__Dataset excerpts__.
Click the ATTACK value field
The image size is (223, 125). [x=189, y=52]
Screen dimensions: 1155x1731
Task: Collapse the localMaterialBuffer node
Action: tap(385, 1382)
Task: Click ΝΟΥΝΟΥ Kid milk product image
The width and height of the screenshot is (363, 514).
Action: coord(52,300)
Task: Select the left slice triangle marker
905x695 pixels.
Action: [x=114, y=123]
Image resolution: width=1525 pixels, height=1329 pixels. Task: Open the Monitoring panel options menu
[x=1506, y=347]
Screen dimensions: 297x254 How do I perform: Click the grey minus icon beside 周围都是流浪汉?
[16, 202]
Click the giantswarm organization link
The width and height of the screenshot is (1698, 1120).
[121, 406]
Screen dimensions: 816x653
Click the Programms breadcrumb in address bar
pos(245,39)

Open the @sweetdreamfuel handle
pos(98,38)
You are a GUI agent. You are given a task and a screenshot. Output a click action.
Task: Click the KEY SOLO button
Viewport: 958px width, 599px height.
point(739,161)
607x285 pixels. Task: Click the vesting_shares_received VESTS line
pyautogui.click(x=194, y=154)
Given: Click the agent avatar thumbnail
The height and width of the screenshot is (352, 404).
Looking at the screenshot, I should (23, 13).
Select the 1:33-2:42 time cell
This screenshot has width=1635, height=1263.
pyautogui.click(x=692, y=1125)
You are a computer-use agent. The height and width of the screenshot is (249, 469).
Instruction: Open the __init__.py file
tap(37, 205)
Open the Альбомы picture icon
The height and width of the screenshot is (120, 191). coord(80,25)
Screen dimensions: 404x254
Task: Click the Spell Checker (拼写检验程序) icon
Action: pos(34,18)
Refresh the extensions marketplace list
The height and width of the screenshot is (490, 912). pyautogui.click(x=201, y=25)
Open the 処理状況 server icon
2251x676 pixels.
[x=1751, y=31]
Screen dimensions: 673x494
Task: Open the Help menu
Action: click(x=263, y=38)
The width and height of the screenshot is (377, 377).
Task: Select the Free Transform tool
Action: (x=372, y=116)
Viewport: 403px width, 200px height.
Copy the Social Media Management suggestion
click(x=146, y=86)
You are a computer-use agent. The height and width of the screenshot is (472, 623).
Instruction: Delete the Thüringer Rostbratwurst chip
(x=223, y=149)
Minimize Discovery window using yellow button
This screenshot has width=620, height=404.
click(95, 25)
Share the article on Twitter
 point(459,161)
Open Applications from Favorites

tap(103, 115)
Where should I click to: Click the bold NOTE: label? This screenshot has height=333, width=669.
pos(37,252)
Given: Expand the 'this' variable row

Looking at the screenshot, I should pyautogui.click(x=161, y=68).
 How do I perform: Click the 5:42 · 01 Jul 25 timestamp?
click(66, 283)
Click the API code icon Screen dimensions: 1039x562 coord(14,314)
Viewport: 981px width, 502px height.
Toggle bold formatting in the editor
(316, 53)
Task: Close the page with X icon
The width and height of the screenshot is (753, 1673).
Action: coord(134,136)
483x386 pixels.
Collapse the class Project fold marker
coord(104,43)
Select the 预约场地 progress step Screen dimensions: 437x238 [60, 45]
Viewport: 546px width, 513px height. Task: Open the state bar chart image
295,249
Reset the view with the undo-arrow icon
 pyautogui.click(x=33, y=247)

__Work instructions__. Your answer must be the lines above from the one containing "905x695 pixels." to the one containing "Open the 処理状況 server icon", both included, restated word for word.

__Answer__.
905x695 pixels.
Action: [x=114, y=123]
Image resolution: width=1525 pixels, height=1329 pixels. Task: Open the Monitoring panel options menu
[x=1506, y=347]
Screen dimensions: 297x254 How do I perform: Click the grey minus icon beside 周围都是流浪汉?
[16, 202]
Click the giantswarm organization link
The width and height of the screenshot is (1698, 1120).
[121, 406]
Screen dimensions: 816x653
Click the Programms breadcrumb in address bar
pos(245,39)

Open the @sweetdreamfuel handle
pos(98,38)
You are a GUI agent. You are given a task and a screenshot. Output a click action.
Task: Click the KEY SOLO button
Viewport: 958px width, 599px height.
point(739,161)
607x285 pixels. Task: Click the vesting_shares_received VESTS line
pyautogui.click(x=194, y=154)
Given: Click the agent avatar thumbnail
The height and width of the screenshot is (352, 404).
Looking at the screenshot, I should (23, 13).
Select the 1:33-2:42 time cell
This screenshot has width=1635, height=1263.
pyautogui.click(x=692, y=1125)
You are a computer-use agent. The height and width of the screenshot is (249, 469).
Instruction: Open the __init__.py file
tap(37, 205)
Open the Альбомы picture icon
The height and width of the screenshot is (120, 191). coord(80,25)
Screen dimensions: 404x254
Task: Click the Spell Checker (拼写检验程序) icon
Action: pos(34,18)
Refresh the extensions marketplace list
The height and width of the screenshot is (490, 912). pyautogui.click(x=201, y=25)
Open the 処理状況 server icon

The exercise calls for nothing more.